However, the political terrain is littered with the remnants of failed and would-be Internationals. Some of them had very shallow roots in the real movement of the working class, if any at all. Most of these organisations are fragments. Most are either organically opportunist or ultra-left; many of them, unfortunately, stand under the banner of Trotskyism. We explained in the 1997 of the History of the CWI the reasons why Trotskys original conception of the Fourth International, launched in 1938, did not take off. It never became a mass force, although in some cases Trotskyism had a powerful effect on the labour movement, such as in Sri Lanka, Latin America, Vietnam, France, and Britain in the 1970s and 1980s. The reason why the Fourth International did not succeed was because of a combination of unfavourable objective factors and difficulties, together with the mistakes made by the leaders of the Fourth International.
The twenty-first century, however, presents an opportunity to learn from the past. The process can begin some steps at least can be taken to lay the foundations for such a new International. But this task is, first and foremost, political. The only justification for trying to build a political organisation, separate and apart from others, certainly as far as Marxists are concerned, is the existence of serious differences on policy and programme. Incidental, secondary, personal or tactical differences are not sufficient justification for maintaining a different organisation, particularly when such an organisation is numbered in dozens, hundreds or even thousands.
For this reason, following the collapse in the Berlin Wall and the new situation which opened up, the CWI did explore the possibility of whether we could arrive at agreement on fundamental issues with other trends within Trotskyism. We discussed and corresponded with the United Secretariat of the Fourth International (USFI, sometimes known as the Fourth International). We had connections and discussions with the Trotskyists around the Morenoite current, largely based in Latin America. We sought to work, and still do (unfortunately with little success) in common organisations and alliances with the International Socialist Tendency (IST), whose most prominent section is the Socialist Workers Party (SWP) in Britain.
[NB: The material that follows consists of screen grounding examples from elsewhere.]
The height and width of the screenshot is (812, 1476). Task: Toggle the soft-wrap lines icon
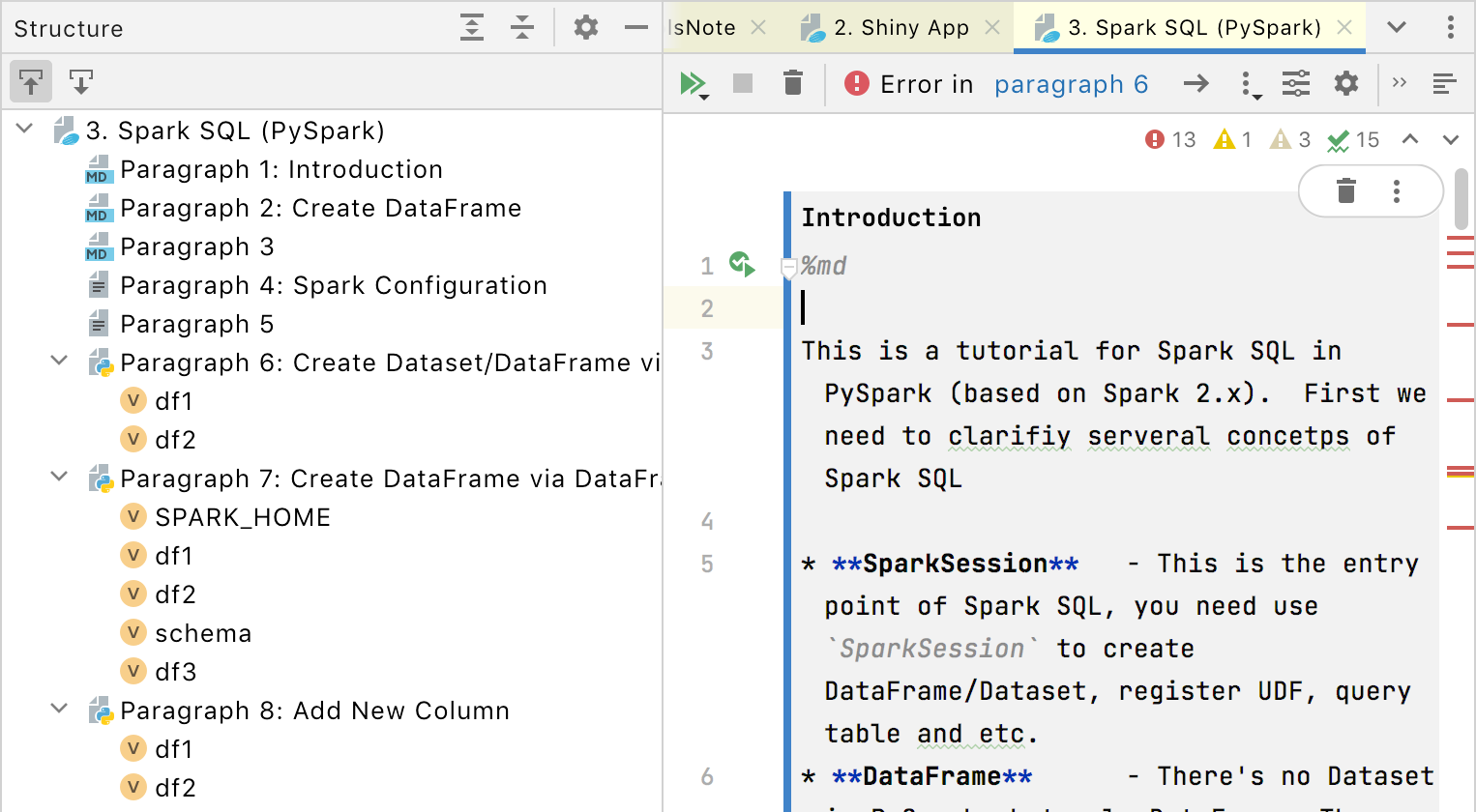click(1444, 84)
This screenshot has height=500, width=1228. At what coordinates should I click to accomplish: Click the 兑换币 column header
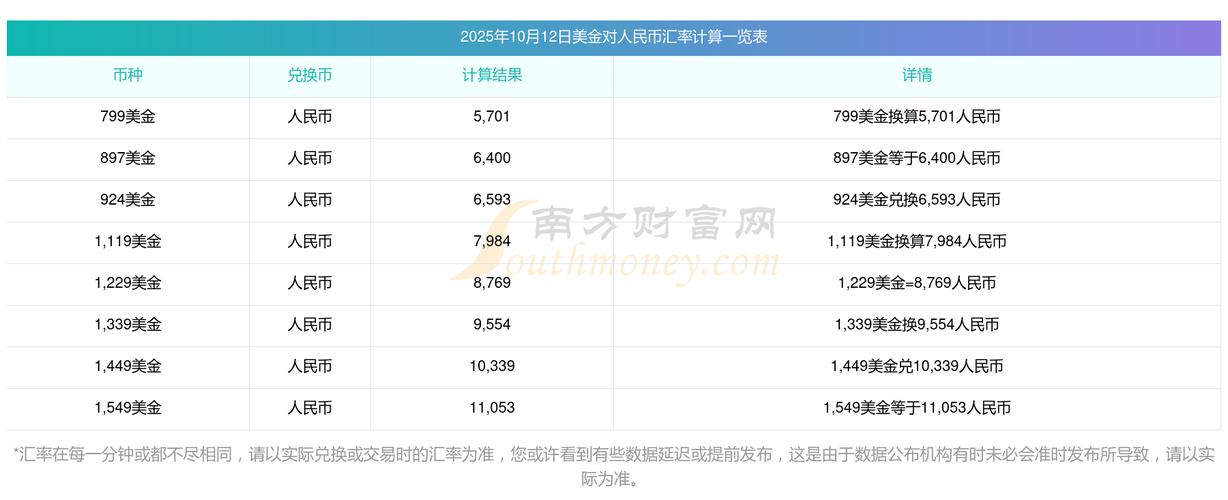click(309, 75)
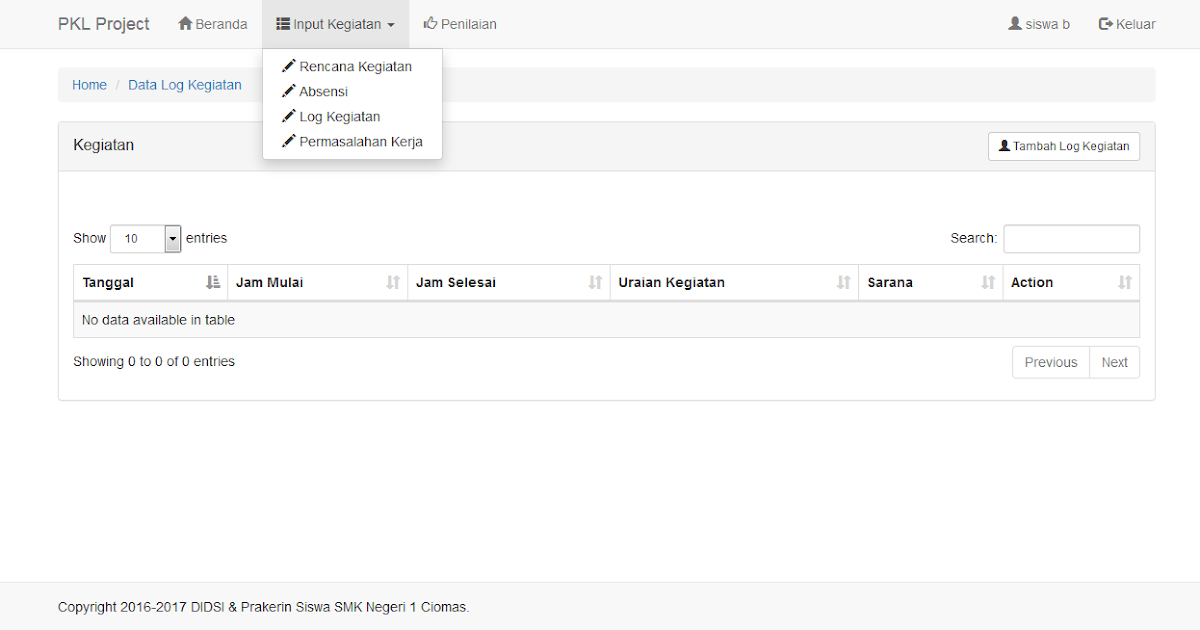The width and height of the screenshot is (1200, 630).
Task: Select Log Kegiatan from the menu
Action: [339, 116]
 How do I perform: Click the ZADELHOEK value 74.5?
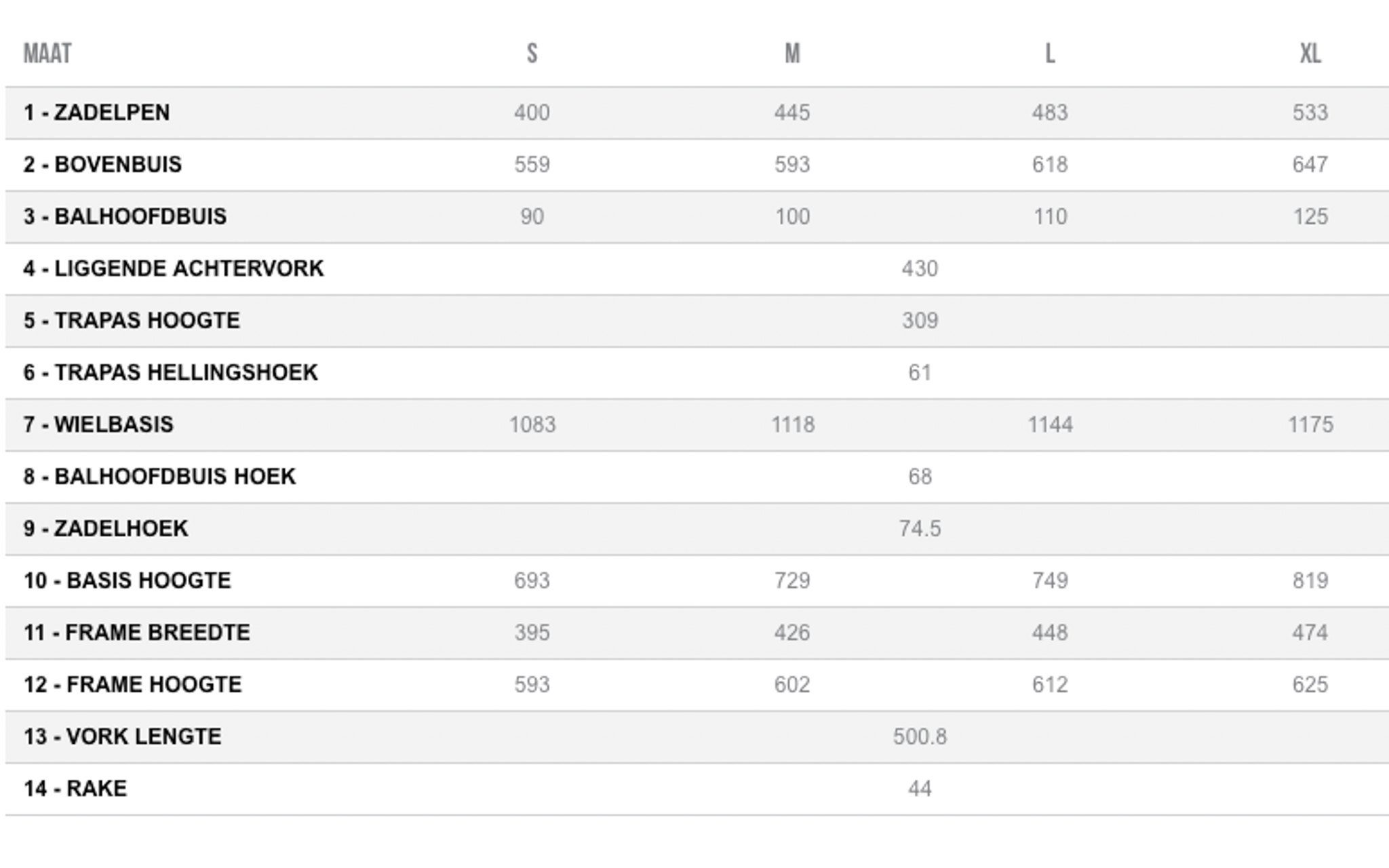pos(920,529)
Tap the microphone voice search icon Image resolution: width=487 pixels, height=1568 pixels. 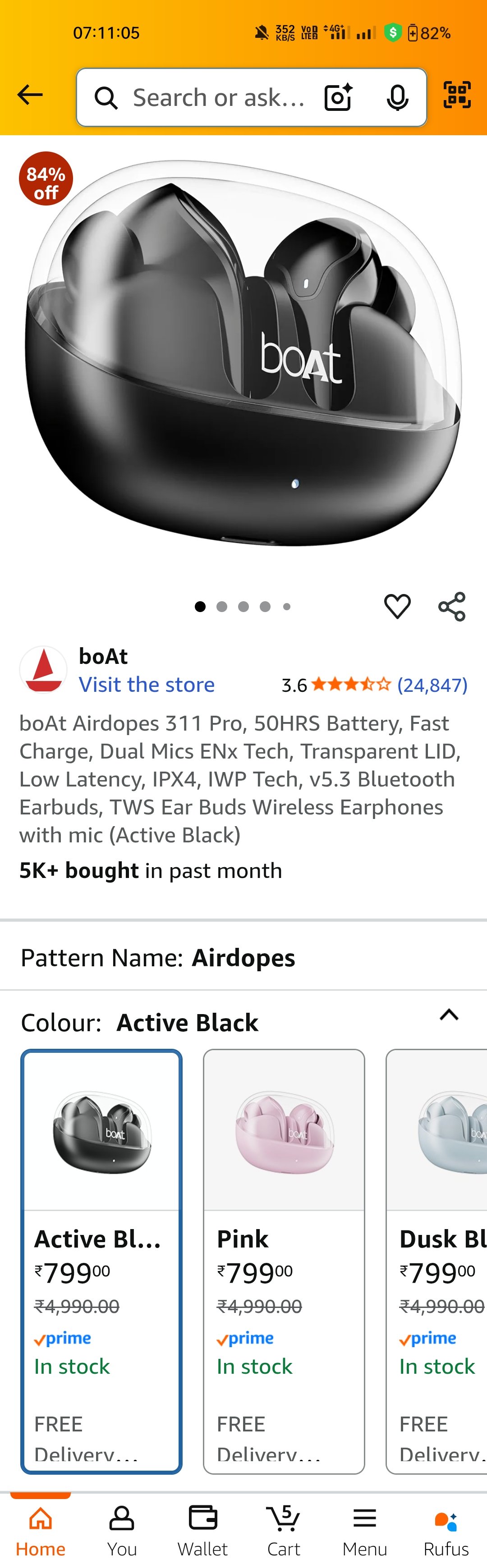click(x=398, y=97)
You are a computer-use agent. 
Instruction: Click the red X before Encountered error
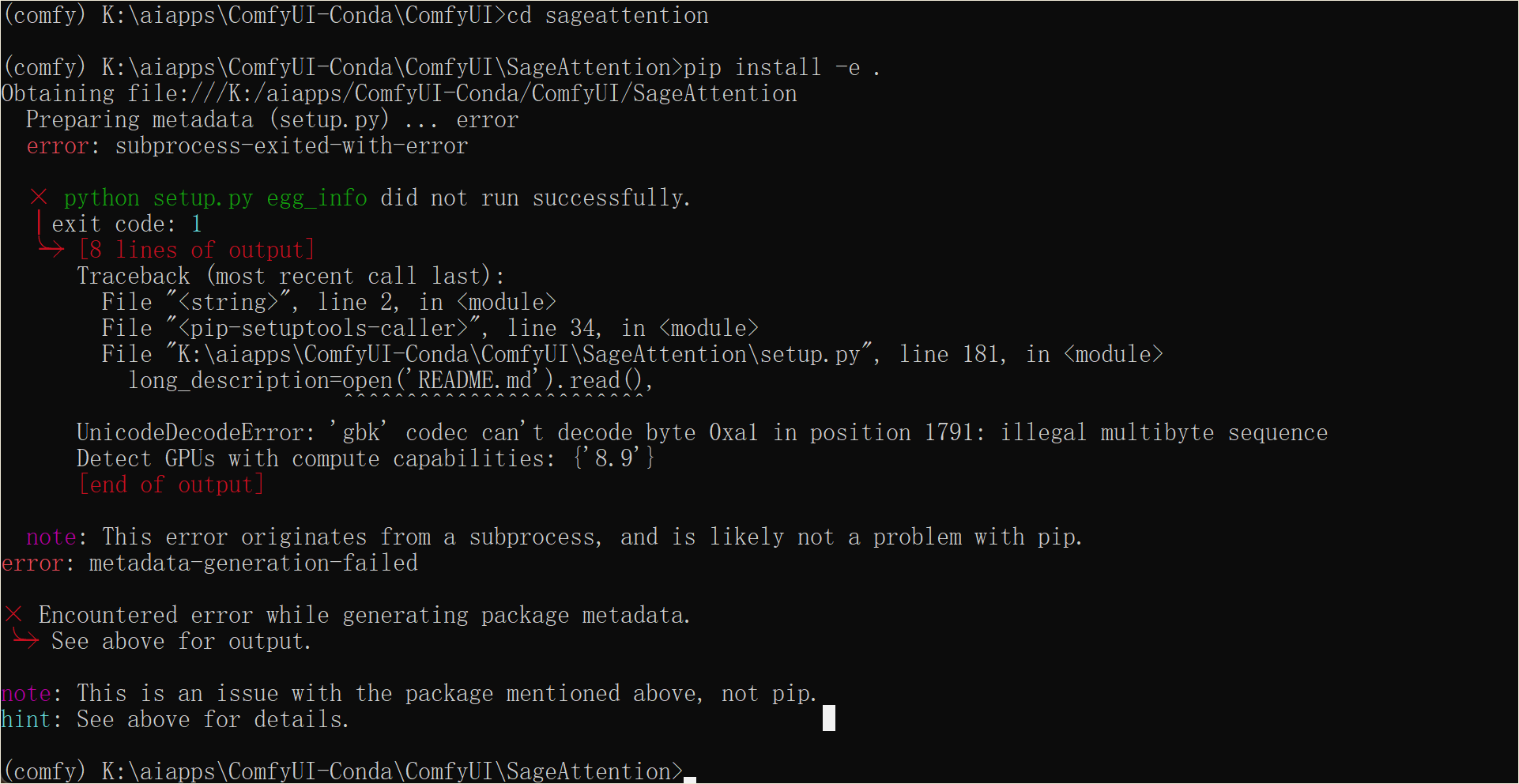point(13,614)

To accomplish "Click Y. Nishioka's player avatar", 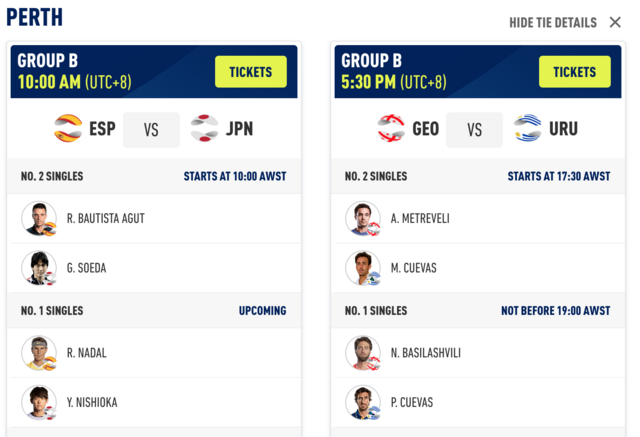I will [39, 402].
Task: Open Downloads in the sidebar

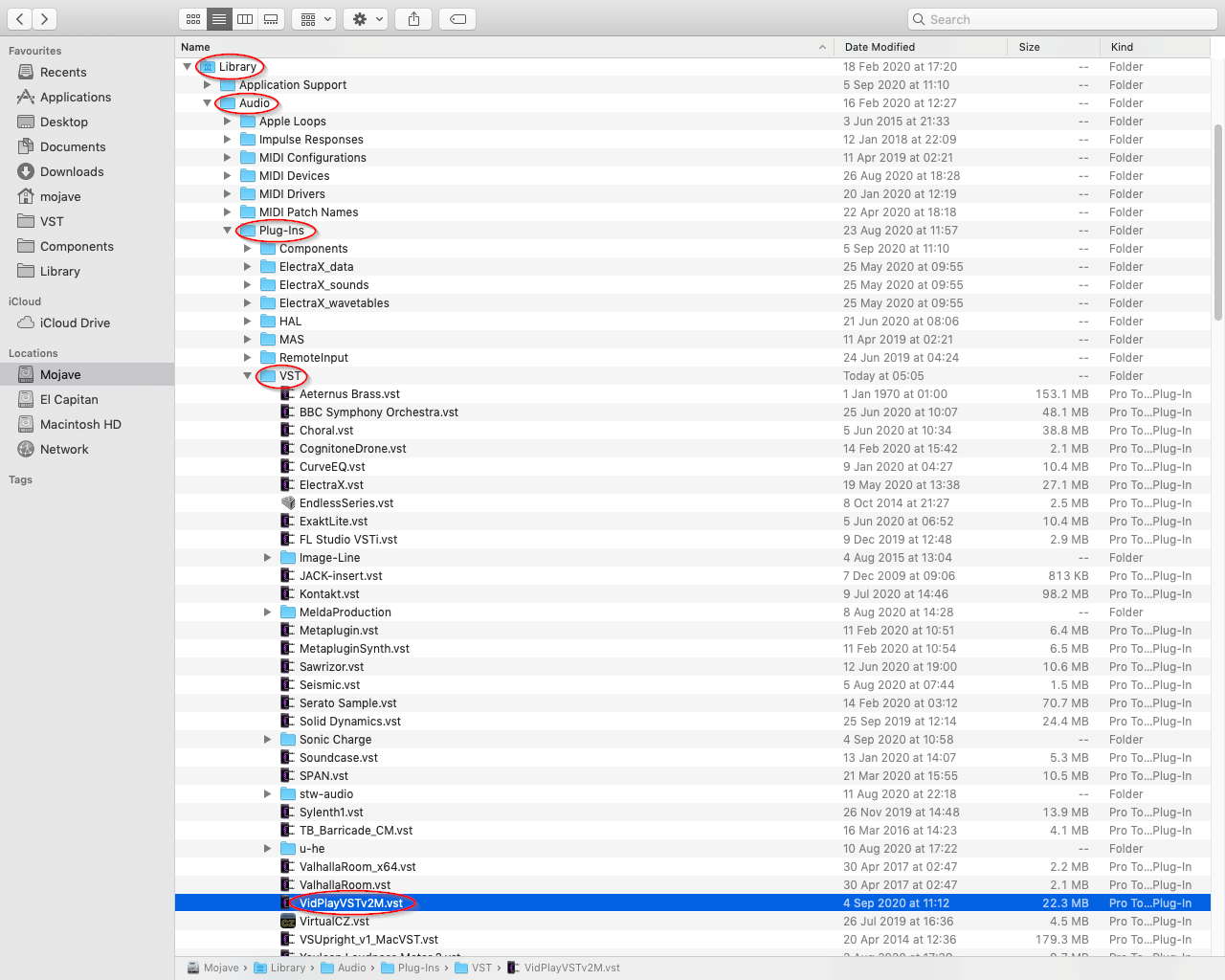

We approached these discussions with an open mind in the hope that, as we had done, these organisations would perhaps learn from their past mistakes, readjust their political stance and, thereby, lay the basis for common work and possible political agreement on the tasks ahead.
Unfortunately, the conclusions which most of these organisations drew from the new world situation confronting the working class and the Marxist movement were at variance with ours, and in some cases quite decisively so. The collapse of Stalinism, symbolised in the fall of the Berlin Wall, was one of those decisive moments in history which, unless correctly assessed, can lead to grave mistakes, in policy, programme and organisation. None of these other organisations adjusted to the main features of the immediate post-Stalinist situation as quickly or as clearly as the CWI.